*Data to use:*
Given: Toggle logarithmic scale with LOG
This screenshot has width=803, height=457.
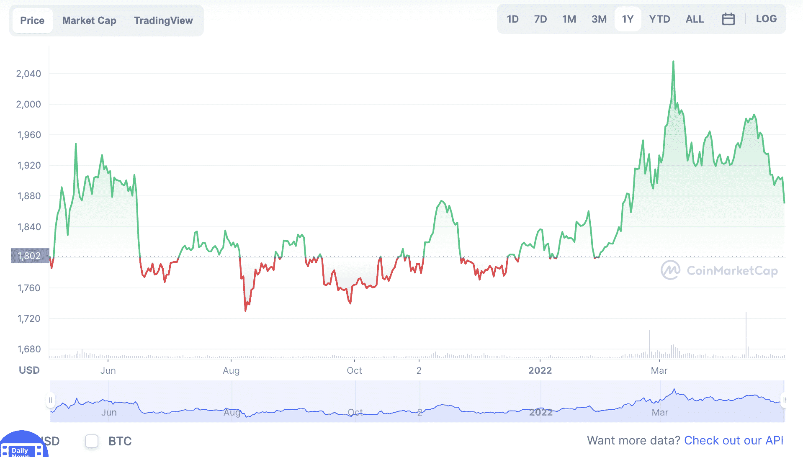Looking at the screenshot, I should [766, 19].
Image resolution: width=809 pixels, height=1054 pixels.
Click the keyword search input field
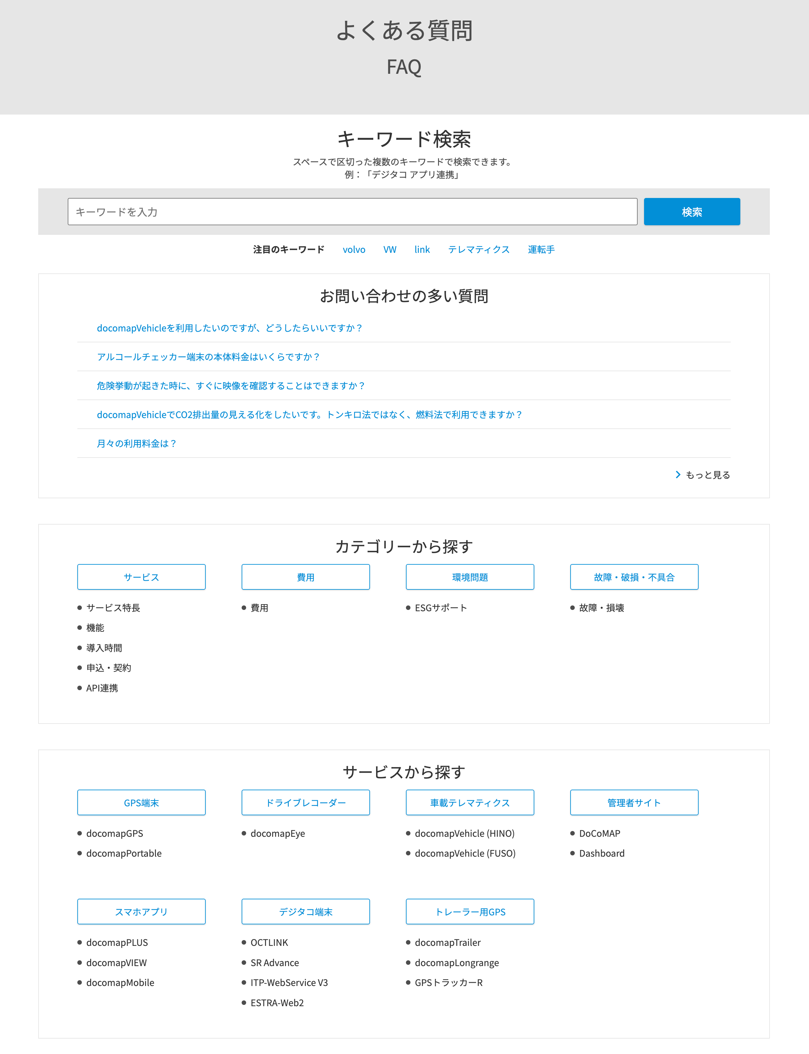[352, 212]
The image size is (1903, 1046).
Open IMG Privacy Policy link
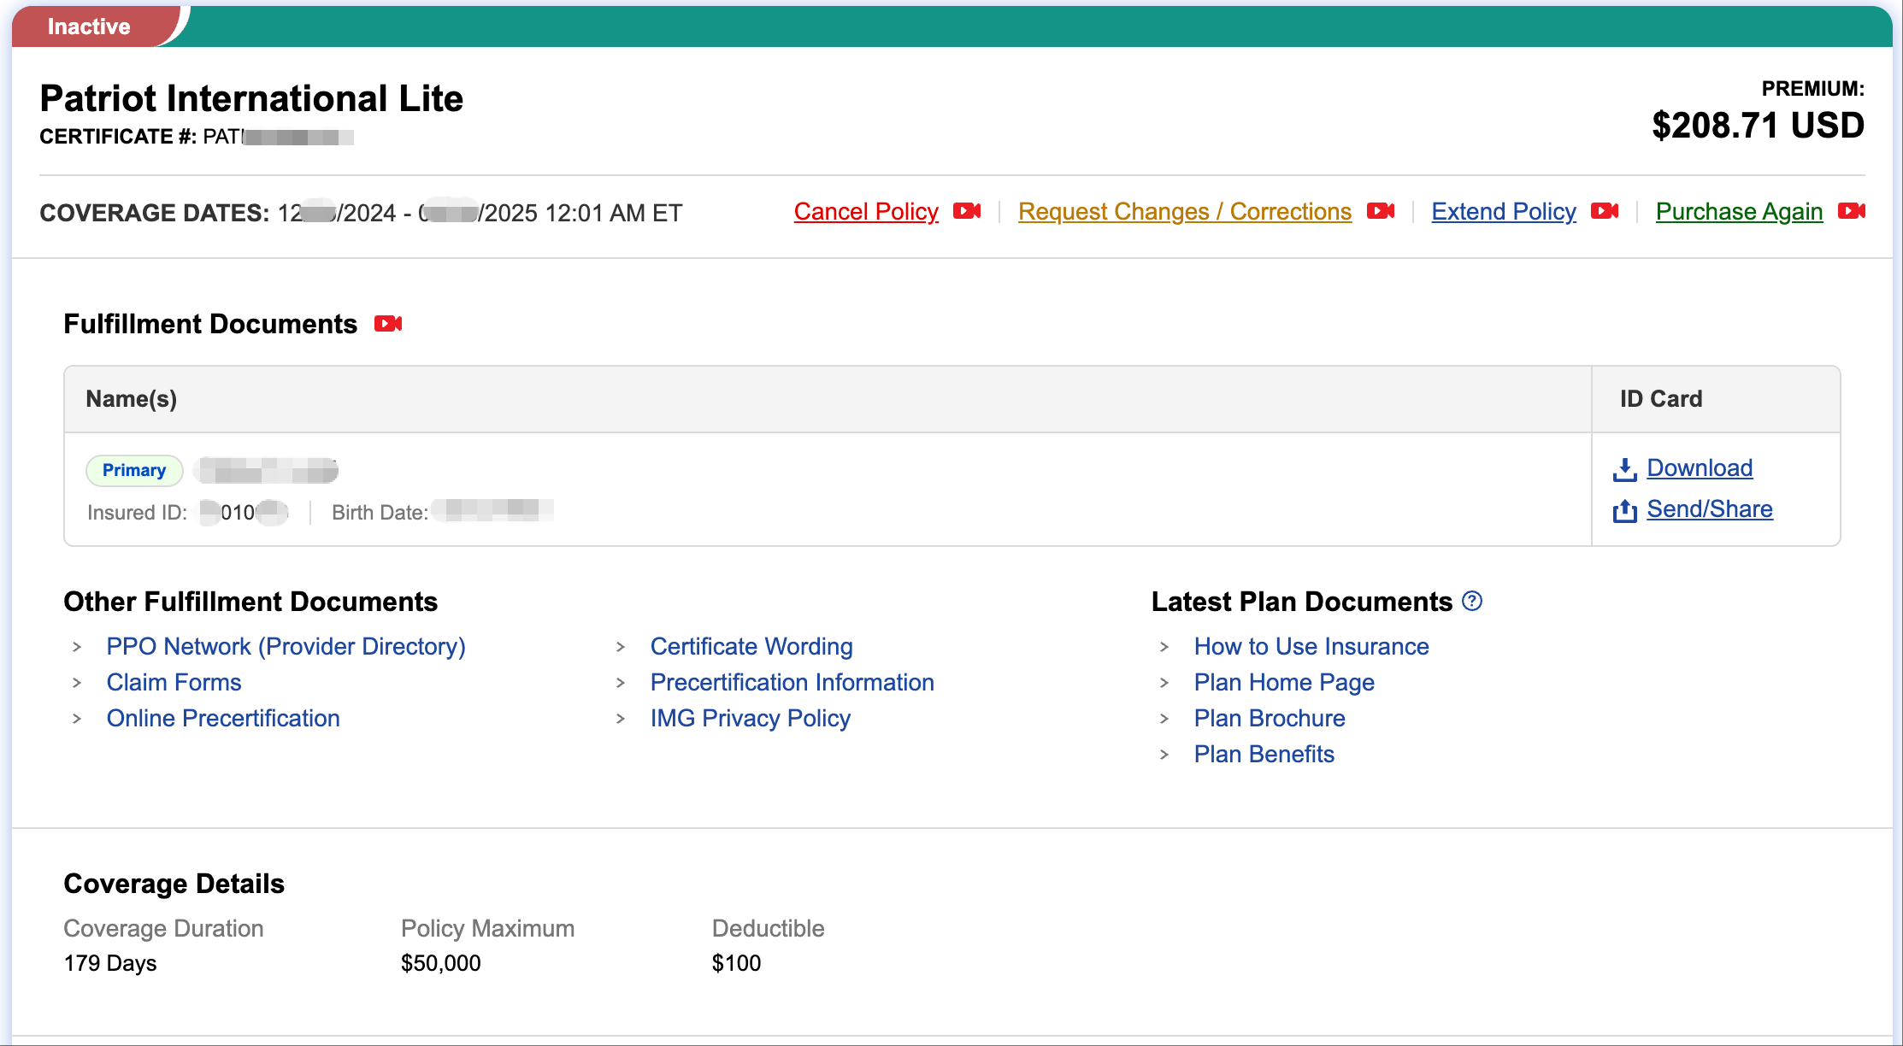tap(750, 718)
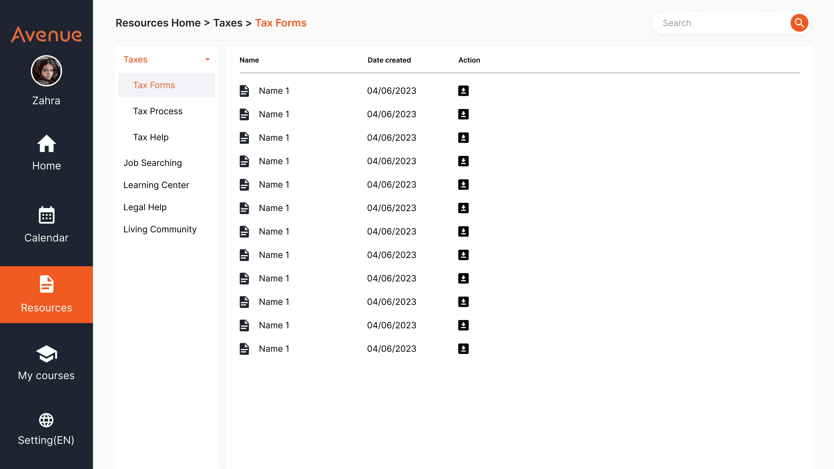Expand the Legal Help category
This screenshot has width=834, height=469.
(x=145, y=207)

...

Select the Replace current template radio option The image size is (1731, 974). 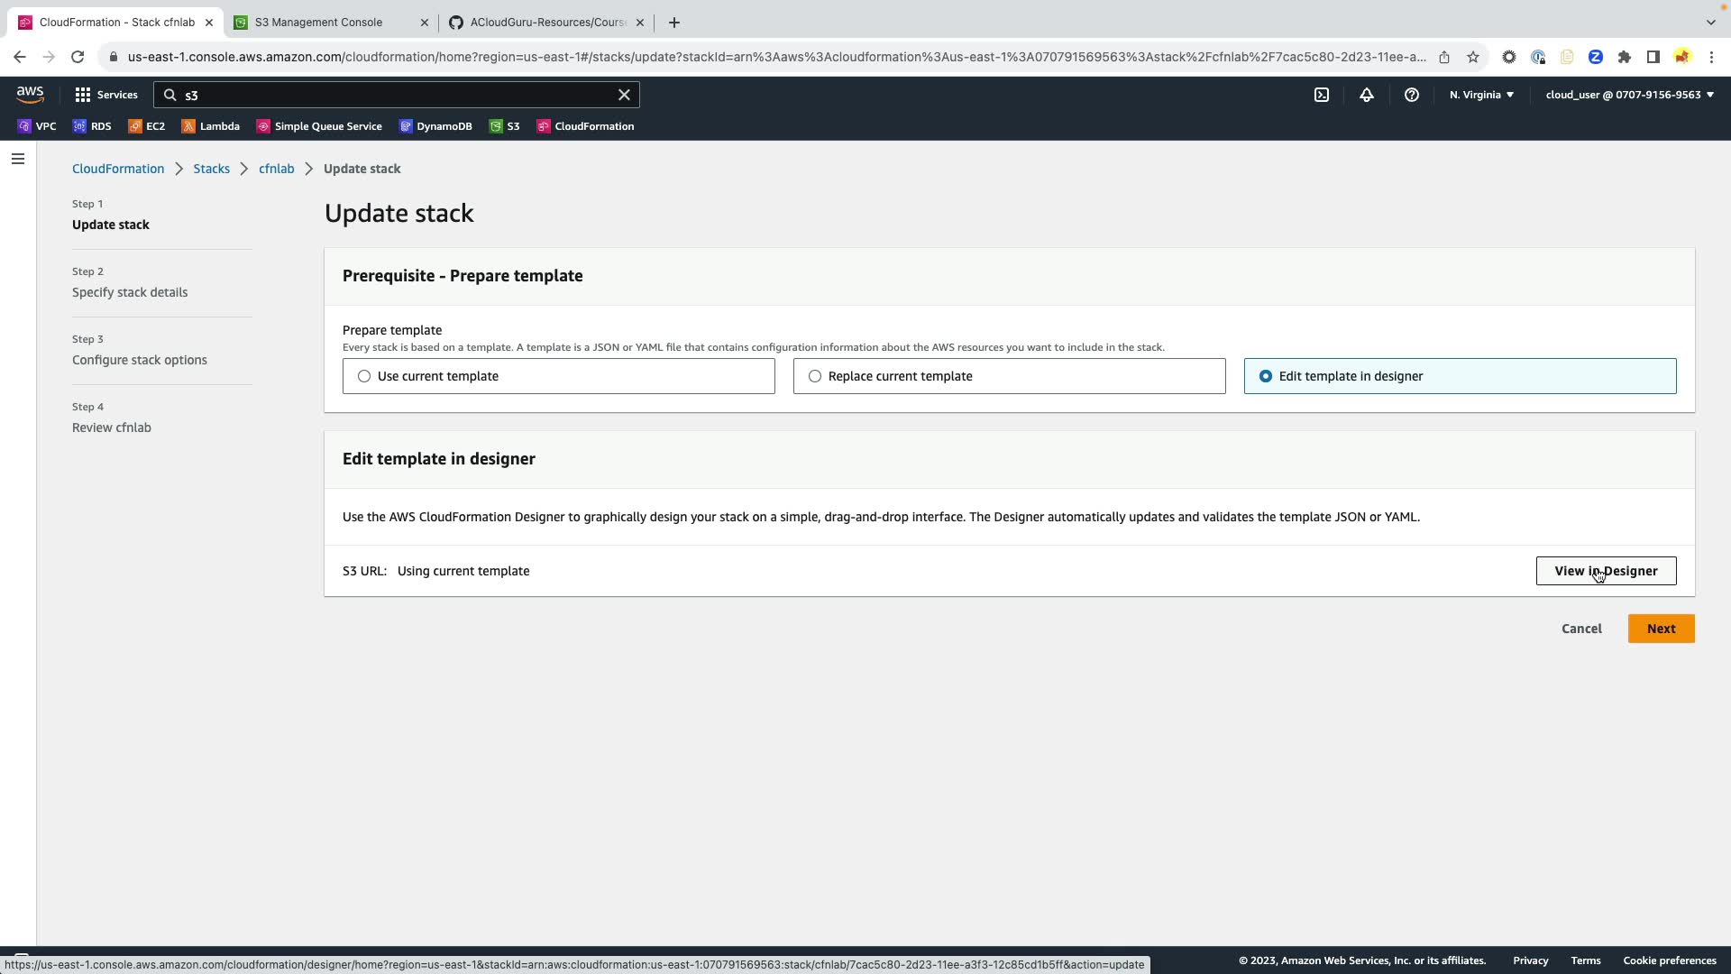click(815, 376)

*Exercise instructions:*
In the records above, find the line with "Given: Toggle logarithmic scale with LOG" and the line with "The image size is (1903, 1046)."; please transcribe exactly those two lines and all lines between them, omitting any picture.

*Response area:*
Given: Toggle logarithmic scale with LOG
This screenshot has width=803, height=457.
Looking at the screenshot, I should [766, 19].
Image resolution: width=809 pixels, height=1054 pixels.
Click the keyword search input field
[352, 212]
The image size is (1903, 1046).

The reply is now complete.